Tribal rallying call led Janjaweed to rape, murder and torture in Darfur

SUDAN: It started with a simple rallying call to the Janjaweed militias and government soldiers: "Kill the Fur

SUDAN: It started with a simple rallying call to the Janjaweed militias and government soldiers: "Kill the Fur." The fighters, drawn largely from Darfur's Arab tribes, needed little further encouragement from Ahmed Harun, then an interior minister, who had flown from Khartoum to the town of Mukjar on a dry August day to deliver his message.

Witness statements collected by Human Rights Watch told how he urged the nomadic militias to take on the Fur tribe as part of a campaign against Darfur's rebels.

By the time they had finished, the Janjaweed had done much more than try to exterminate one of the region's settled farming peoples. They had raped, murdered and tortured their way through west Darfur's civilian population as part of a scorched-earth policy, according to the indictment delivered yesterday to the International Criminal Court.

They swept through the region of Wadi Saleh, one of the most fertile parts of the Fur's traditional heartland.

READ MORE

Tens of thousands of people were forcibly moved in a policy allegedly managed by Harun and executed by Ali Kosheib, the "Aqid al Oqada" or colonel of colonels in charge of thousands of Janjaweed fighters.

* To do *
a. According to the article on the Darfur killings, to which town did Ahmed Harun fly to deliver his message?
b. Continue the article on the Janjaweed campaign in Darfur from its last sentence.
The records come from a separate source unrelated to the article.

Saved entries:
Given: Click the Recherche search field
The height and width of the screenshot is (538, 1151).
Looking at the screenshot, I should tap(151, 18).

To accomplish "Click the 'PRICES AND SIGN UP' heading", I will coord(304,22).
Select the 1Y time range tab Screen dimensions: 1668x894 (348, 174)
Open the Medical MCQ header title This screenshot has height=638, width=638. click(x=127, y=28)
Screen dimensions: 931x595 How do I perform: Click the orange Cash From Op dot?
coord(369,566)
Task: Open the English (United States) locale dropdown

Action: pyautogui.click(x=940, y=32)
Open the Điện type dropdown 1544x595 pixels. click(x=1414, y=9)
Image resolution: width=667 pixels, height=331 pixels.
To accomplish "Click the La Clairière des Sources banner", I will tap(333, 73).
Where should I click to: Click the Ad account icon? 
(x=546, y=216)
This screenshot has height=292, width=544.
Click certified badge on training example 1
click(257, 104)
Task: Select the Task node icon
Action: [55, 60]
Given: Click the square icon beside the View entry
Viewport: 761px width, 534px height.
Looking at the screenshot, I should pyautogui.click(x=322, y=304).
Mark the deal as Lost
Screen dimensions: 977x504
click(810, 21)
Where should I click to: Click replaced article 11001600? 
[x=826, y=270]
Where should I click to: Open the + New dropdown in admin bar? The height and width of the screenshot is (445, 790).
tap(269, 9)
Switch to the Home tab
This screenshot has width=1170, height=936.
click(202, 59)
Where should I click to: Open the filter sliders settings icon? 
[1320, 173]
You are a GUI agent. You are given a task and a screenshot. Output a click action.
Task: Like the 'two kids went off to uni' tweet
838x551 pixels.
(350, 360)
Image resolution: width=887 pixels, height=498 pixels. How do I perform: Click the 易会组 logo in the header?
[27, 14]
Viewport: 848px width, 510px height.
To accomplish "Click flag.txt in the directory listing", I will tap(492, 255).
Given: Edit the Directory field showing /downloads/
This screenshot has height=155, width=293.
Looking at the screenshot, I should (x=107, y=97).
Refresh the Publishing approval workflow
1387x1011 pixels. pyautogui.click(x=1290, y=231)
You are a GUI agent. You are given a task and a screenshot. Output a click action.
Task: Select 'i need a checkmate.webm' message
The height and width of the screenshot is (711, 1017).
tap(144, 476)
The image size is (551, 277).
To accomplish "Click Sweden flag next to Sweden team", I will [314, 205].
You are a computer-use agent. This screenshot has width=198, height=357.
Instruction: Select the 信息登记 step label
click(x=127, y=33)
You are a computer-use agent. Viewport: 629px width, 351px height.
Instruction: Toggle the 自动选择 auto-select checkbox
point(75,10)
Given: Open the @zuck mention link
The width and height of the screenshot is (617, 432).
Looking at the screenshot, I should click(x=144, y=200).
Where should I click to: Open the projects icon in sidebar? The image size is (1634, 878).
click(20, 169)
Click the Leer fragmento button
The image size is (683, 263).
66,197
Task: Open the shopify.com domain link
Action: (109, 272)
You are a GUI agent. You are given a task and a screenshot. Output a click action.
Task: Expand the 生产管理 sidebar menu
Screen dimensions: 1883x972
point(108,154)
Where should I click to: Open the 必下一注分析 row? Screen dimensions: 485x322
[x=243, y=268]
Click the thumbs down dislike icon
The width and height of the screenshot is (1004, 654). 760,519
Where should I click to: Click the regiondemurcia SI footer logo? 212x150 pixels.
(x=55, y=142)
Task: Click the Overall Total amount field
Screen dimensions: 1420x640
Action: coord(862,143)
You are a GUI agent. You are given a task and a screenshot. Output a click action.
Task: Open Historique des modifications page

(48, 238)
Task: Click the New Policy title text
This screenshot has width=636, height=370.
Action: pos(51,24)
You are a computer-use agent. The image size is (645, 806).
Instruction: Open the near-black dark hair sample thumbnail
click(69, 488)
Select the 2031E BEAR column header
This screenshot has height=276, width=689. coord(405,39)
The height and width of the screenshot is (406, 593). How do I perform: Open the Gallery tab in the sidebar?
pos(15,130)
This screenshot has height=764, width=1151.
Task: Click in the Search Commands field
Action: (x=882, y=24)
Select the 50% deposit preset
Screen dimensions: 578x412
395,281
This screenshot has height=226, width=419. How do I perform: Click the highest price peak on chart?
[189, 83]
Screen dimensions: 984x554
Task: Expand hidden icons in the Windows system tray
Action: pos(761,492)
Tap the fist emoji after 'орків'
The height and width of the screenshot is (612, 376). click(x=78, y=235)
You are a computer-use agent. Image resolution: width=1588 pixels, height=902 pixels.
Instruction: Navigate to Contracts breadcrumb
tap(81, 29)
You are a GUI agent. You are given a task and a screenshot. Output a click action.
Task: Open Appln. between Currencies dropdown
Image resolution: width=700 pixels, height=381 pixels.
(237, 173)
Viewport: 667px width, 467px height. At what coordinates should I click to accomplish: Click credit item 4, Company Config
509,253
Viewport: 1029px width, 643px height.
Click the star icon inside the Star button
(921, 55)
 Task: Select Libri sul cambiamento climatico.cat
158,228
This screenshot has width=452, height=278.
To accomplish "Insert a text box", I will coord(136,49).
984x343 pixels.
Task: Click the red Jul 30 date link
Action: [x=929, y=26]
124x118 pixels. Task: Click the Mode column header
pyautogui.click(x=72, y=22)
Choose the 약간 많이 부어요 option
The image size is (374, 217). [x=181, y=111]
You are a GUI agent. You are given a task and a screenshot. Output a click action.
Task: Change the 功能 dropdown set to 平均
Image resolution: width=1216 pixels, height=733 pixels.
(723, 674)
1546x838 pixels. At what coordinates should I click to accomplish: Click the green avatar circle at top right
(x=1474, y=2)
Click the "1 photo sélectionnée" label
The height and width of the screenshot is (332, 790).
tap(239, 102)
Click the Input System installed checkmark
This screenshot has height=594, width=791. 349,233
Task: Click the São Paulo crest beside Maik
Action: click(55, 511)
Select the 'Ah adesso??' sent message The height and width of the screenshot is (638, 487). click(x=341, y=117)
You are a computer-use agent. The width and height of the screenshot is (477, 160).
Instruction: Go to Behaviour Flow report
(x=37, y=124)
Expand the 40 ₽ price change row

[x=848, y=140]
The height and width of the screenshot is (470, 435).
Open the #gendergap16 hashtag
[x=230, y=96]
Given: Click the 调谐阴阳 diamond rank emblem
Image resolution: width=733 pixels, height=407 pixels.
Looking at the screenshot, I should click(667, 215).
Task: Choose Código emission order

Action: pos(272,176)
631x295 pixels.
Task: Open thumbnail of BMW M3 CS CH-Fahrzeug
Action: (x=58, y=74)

* Responses by item number *
a. He flew from Khartoum to the town of Mukjar.

b.
In March 2004, his fighters are accused of driving scores of prisoners out of Mukjar into the desert scrub, where they were shot and buried in mass graves.

Leslie Lefkow of Human Rights Watch said the killings in west Darfur happened during one of the most brutal episodes of the conflict.

"They were both involved in some horrendous summary executions of people in the Wadi Saleh area in 2004, and this is among some of the worst crimes that we've documented in Darfur," she said. "So it's significant that the ICC is going after the people who were part of the picture of those responsible for some very, very serious abuses."

Although the government denies it, their Janjaweed allies - mounted on camels and horseback - were embarked on a scorched-earth policy designed to choke off support for the rebels.

Some of their targets may have been rebel positions but the scores of ghost villages scattered through Darfur suggests the Arab militias were intent on wiping out any source of potential opposition, whether real or imagined.

Today more than 2.5 million people live in squalid aid camps. They are dependent on United Nations agencies and charities for everything - from food and water to medicine and whatever schooling they can find for their children.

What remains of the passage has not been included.